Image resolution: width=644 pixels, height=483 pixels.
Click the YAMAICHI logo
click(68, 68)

--

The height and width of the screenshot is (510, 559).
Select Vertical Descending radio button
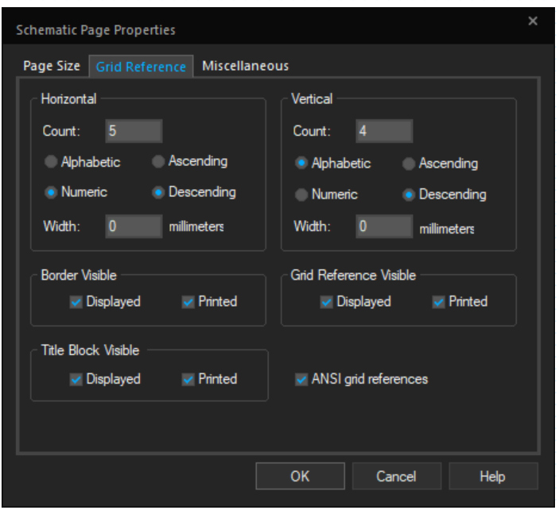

==

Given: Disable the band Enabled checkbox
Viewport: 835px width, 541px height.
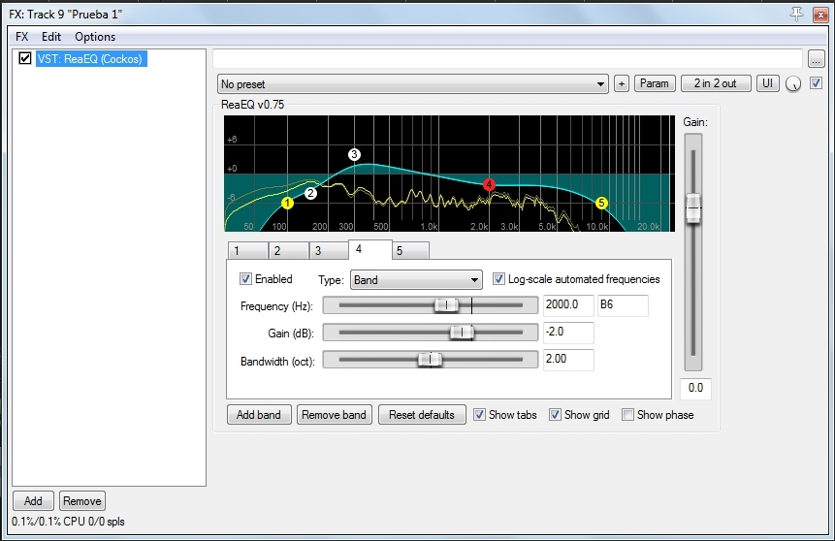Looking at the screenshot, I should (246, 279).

## Exercise prompt
For this task, write out exactly the lines of the entries above, starting at the line with "The height and" and ending at the line with "Select Vertical Descending radio button", both included, and no others.

## Solution to the problem
The height and width of the screenshot is (510, 559).
Select Vertical Descending radio button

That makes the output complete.